• **Actions to take**
#1 Copy the passage of the Billy Bowles article from "When Bowles served, the" up to and including "issues and concerns.", word for word.
#2 According to the Billy Bowles article, which committee did Bowles chair in the Mississippi House?

• **Excerpt**

By Floyd Ingram/Chickasaw Journal
HOUSTON – William E. “Billy” Bowles built a lot of bridges between different factions in the Mississippi Legislature.
And with that in mind local government officials are seeking to have the Highway 15 overpass bridge at Highway 8 named in memory and honor of Bowles.
Houston Aldermen passed a resolution last week asking the Mississippi Legislature to designate the overpass as the “William E. ‘Billy’ Bowles Memorial Bridge.” They are also asking the Chickasaw County Board of Supervisors to join in the resolution.”
“Billy Bowles served the citizens of Houston and Chickasaw County for 20 years in the Mississippi House of Representatives,” said Houston Mayor Stacey Parker. “Representative Bowles was known by his colleagues in the House of Representatives as a straight-shooter who always stood up for the rights of individuals and resisted the passage of bills that would infringe on those rights.”
Bowles died on Sept. 23, 2012.
Bowles was elected to House District 22 in 1984 and served until January 2004. He served as chair of the Oil and Gas Committee and, as a freshman, was a member of the Transportation Committee and worked for passage of the historic 1987 Four-Lane Act.
When Bowles served, the district consisted primarily of Chickasaw County, but also included portions of Monroe and his native county of Lee. He was a graduate of Tupelo High School.
Bowles’ philosophy was simple – find out what group wanted legislation passed and why and whether there was a monetary boon for any group if the legislation was passed. At the time of his death fellow lawmakers pointed out Bowles served in the Mississippi House with a healthy dose of mistrust.
Houston businessman and veterinarian Dr. James Boyer said Bowles was known as a leader in local causes, too.
“If someone saw their house burn or someone couldn’t pay the light bill because his wife had been in the hospital, Billy was one who helped,” said Boyer. “He was a behind-the-scene kind of guy.”
Boyer also said Bowles was a friend of agriculture and was someone farmers could go to with issues and concerns.
“He ran a country store and people came and talked to him,” said Boyer. “He knew how to listen and then he knew how to turn around and get things done.”
Houston officials are hoping the resolution will be one of the first orders of business in the session when began last week. The resolution and paperwork will then be presented to the Mississippi Department of Transportation.

• **Raw data**
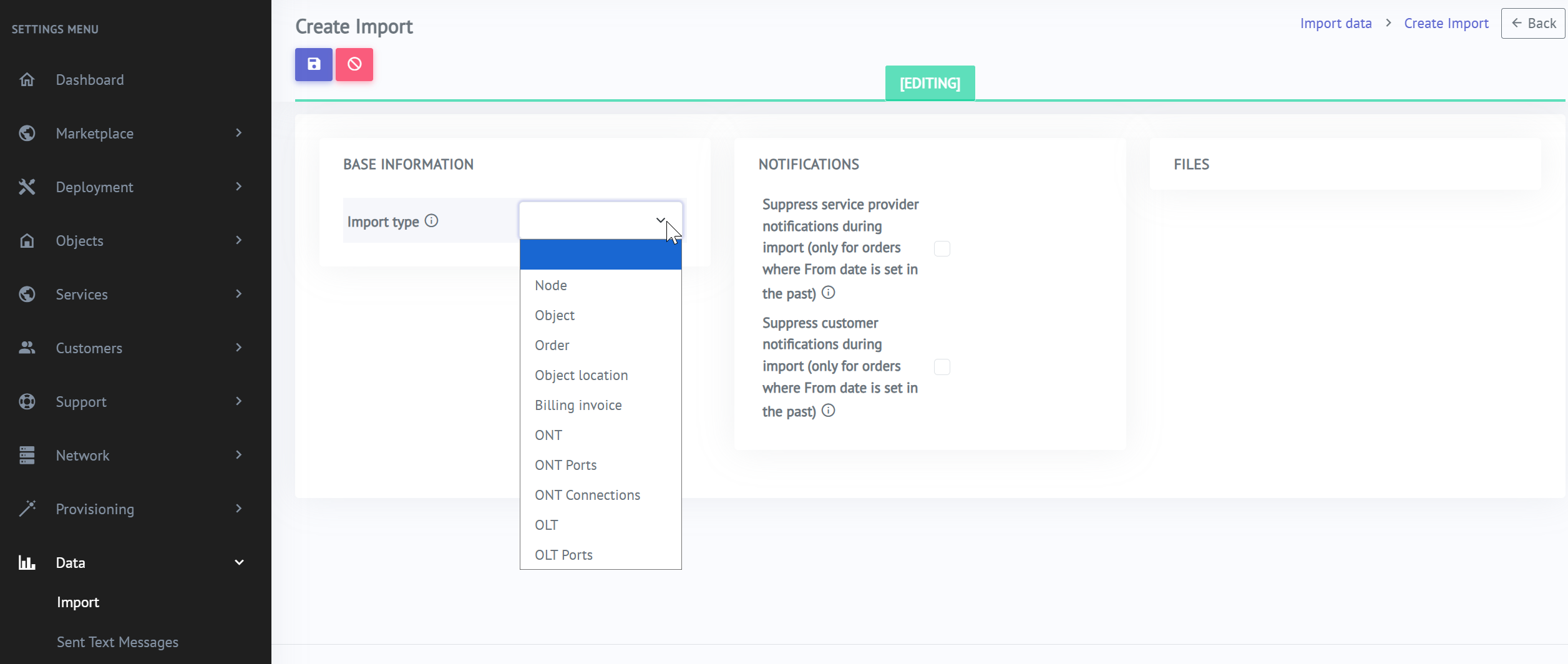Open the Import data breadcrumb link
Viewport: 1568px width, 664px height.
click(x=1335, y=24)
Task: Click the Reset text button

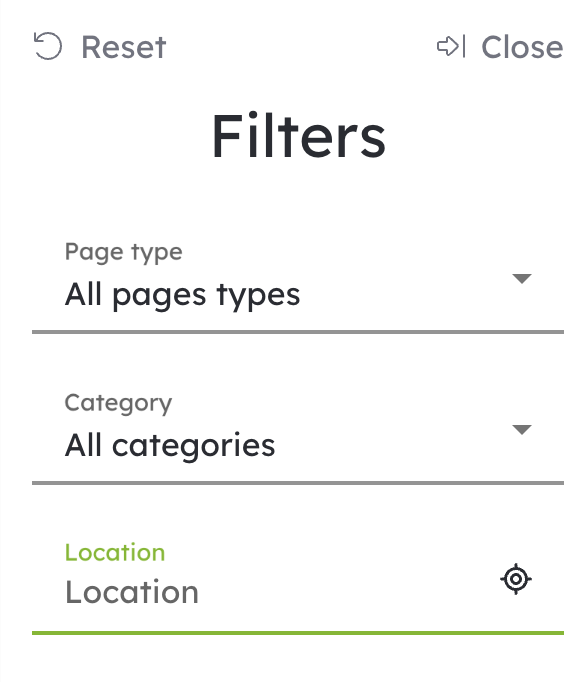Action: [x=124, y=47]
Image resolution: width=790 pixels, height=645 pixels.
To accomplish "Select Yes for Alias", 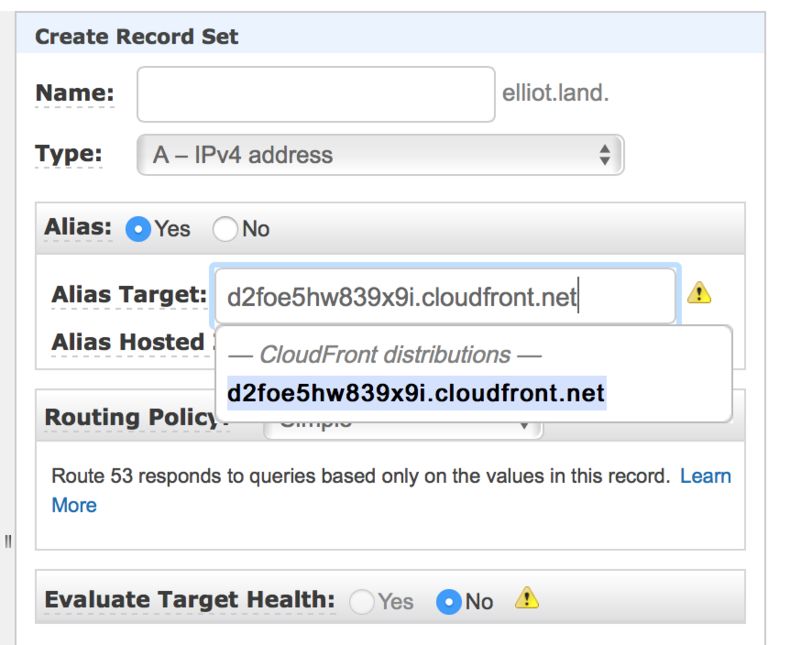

• **Answers per task**
#1
When Bowles served, the district consisted primarily of Chickasaw County, but also included portions of Monroe and his native county of Lee. He was a graduate of Tupelo High School.
Bowles’ philosophy was simple – find out what group wanted legislation passed and why and whether there was a monetary boon for any group if the legislation was passed. At the time of his death fellow lawmakers pointed out Bowles served in the Mississippi House with a healthy dose of mistrust.
Houston businessman and veterinarian Dr. James Boyer said Bowles was known as a leader in local causes, too.
“If someone saw their house burn or someone couldn’t pay the light bill because his wife had been in the hospital, Billy was one who helped,” said Boyer. “He was a behind-the-scene kind of guy.”
Boyer also said Bowles was a friend of agriculture and was someone farmers could go to with issues and concerns.

#2 The Oil and Gas Committee.